Do ponto de vista da gestão, como a tecnologia pode facilitar a disseminação do autocuidado apoiado?

– Vou aproveitar esta pergunta para desmistificar algumas coisas: o termo tecnologia tem sido usado como sinônimo de algo computacional, portanto num sentido menos abrangente. Eu prefiro usar a palavra tecnologia no sentido de novas formas de fazer, novos know-hows. Esta tecnologia dos computadores é chamada de tecnologia dura, e a tecnologia da mudança, de um atendimento ou forma de entregar o cuidado de tecnologia leve.Acho que a tecnologia leve é a parte mais importante para o autocuidado apoiado. Todos os profissionais de saúde têm que realizar mudanças na sua forma de atender, e estas mudanças, a aprendizagem disso, eu chamo de tecnologia leve. Ela é a mais importante tecnologia a ser adotada.A tecnologia dura também será útil, com grandes bases de dados, sistemas mais conectados com barramentos, repositórios eletrônicos de saúde e weareables, mas não tê-los não será impeditivo. Estes, só farão sentidos se ligados aos primeiros: a nova forma de cuidar.Existem ainda tecnologias disruptivas que ainda não estamos colocando na análise, como a inteligência artificial e a genética. Elas mudarão muito o jogo.

O que essa mudança representará efetivamente para a melhoria do complexo e fundamental sistema de saúde com tantos interesses, por vezes conflitantes, em jogo?

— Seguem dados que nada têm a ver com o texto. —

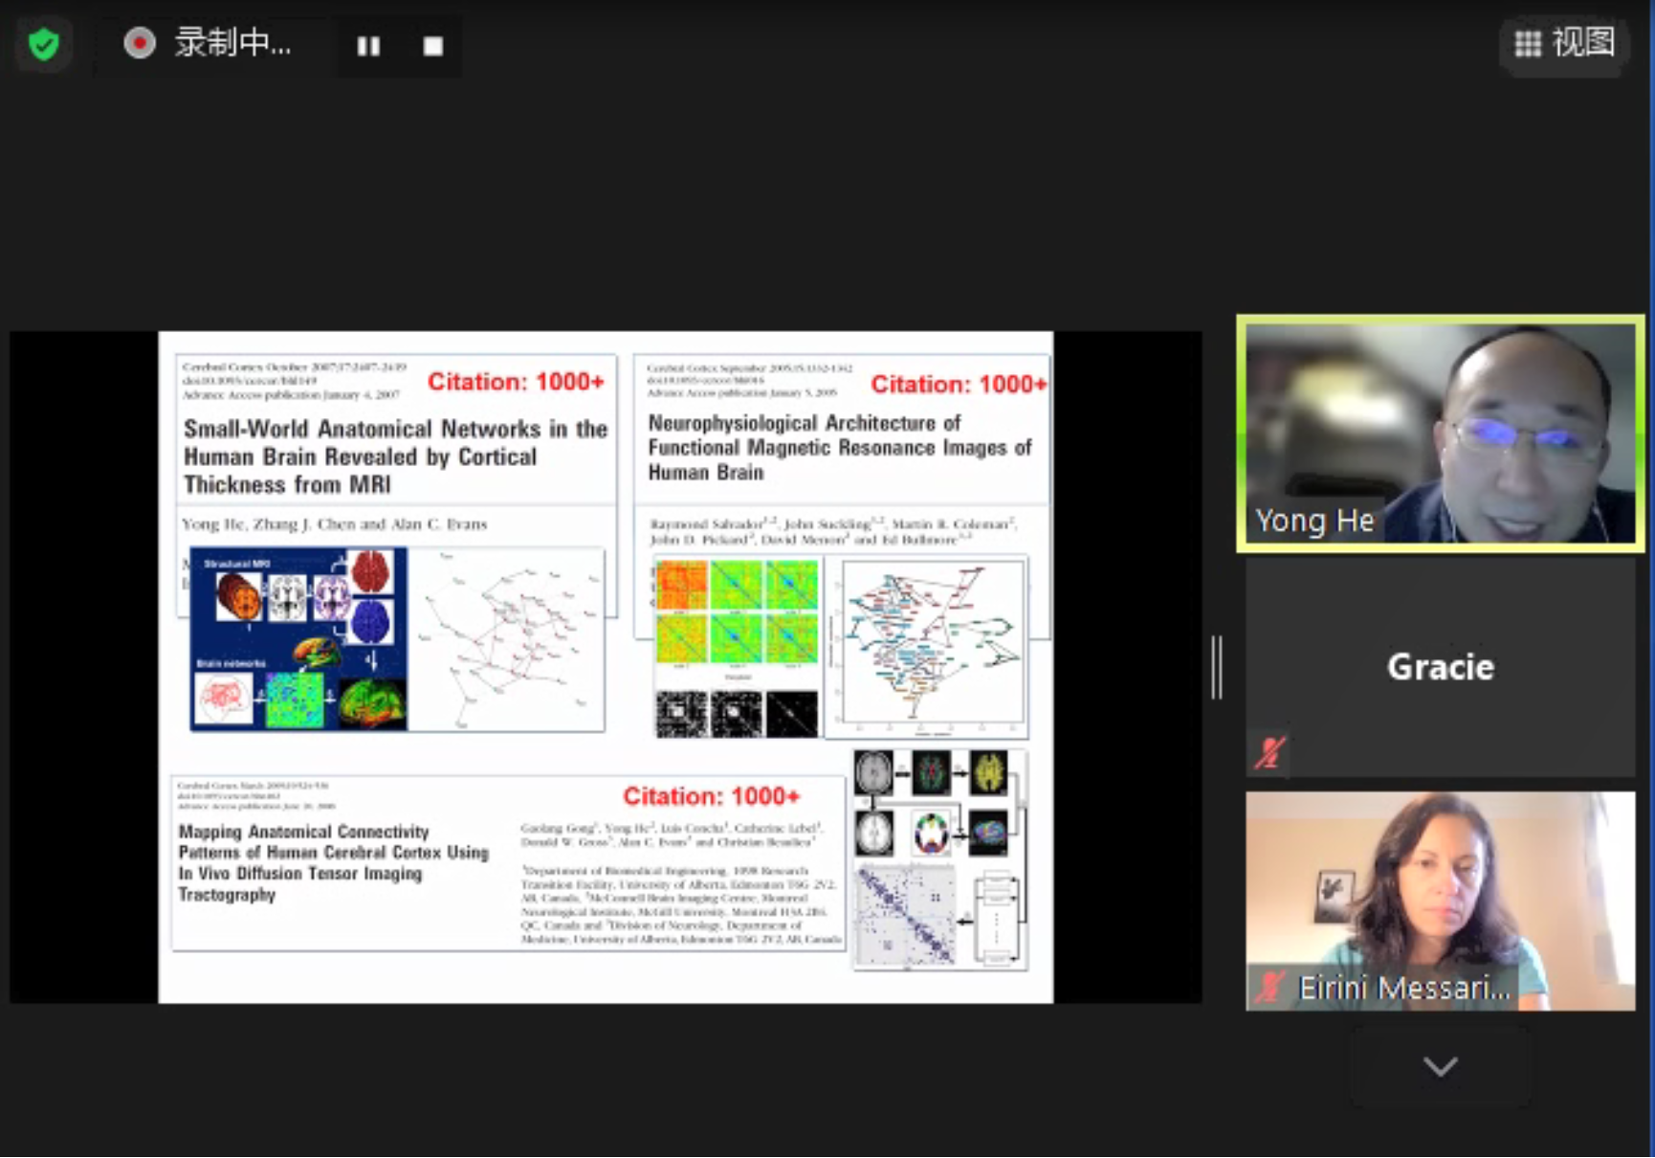Click the Neurophysiological Architecture paper title

(839, 447)
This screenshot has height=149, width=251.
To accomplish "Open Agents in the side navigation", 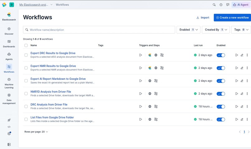I will [x=9, y=56].
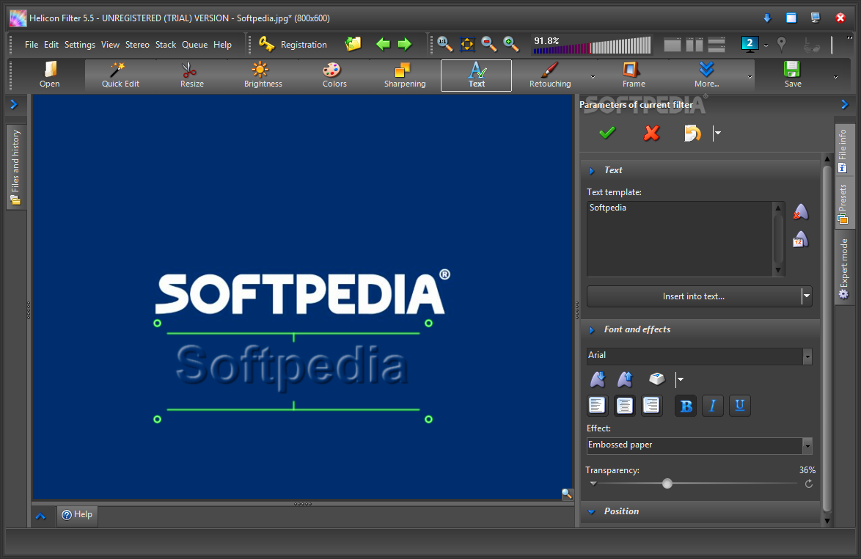Open the Stereo menu
The height and width of the screenshot is (559, 861).
pos(137,45)

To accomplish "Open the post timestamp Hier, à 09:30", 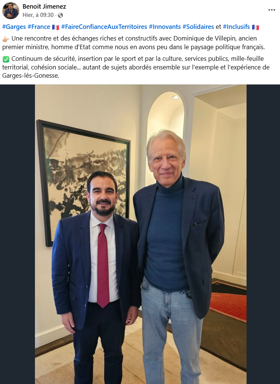I will click(38, 15).
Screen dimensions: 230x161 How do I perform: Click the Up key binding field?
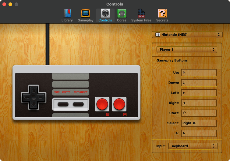(199, 73)
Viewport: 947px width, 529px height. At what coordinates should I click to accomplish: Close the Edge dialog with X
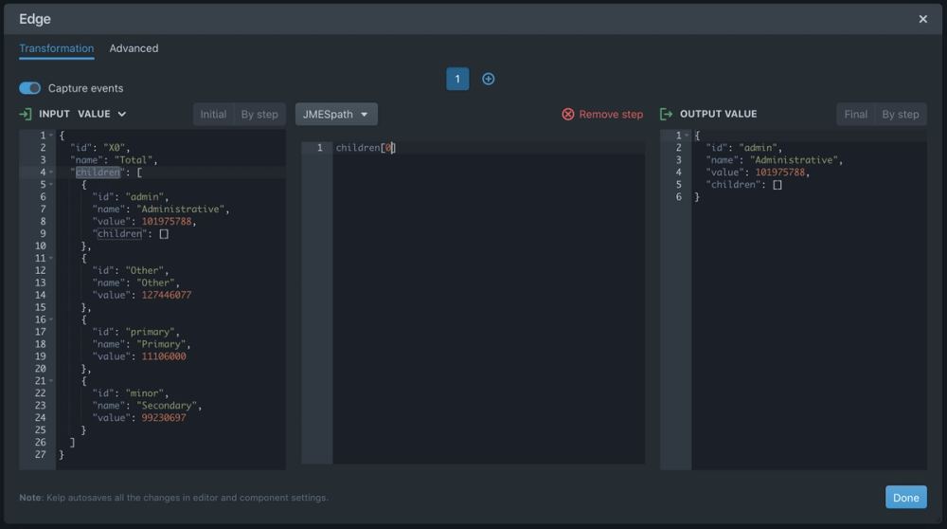coord(923,19)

– O sistema tradicional– medicalocêntrico e hospitalocêntrico, com livre oferta de serviços e fee-for-service – está claramente colapsado, sendo completamente insustentável a médio prazo. A mudança já está em curso, para algo mais inteligente e higiênico. Falo de higiene no sentido grego mesmo (Hygeia), de saúde. Estamos olhando mais para a saúde sem deixar de olhar para a doença. Se nós esforçarmos em dar a centralidade do cuidado ao paciente, trabalharmos em times multidisciplinares e remunerarmos os atores da rede da saúde de forma sinérgica à entrega de valor, diminuiremos grande parte dos conflitos de interesses hoje existentes e estaremos, com certeza. no caminho certo. Esta estrada já começou a ser trilhada.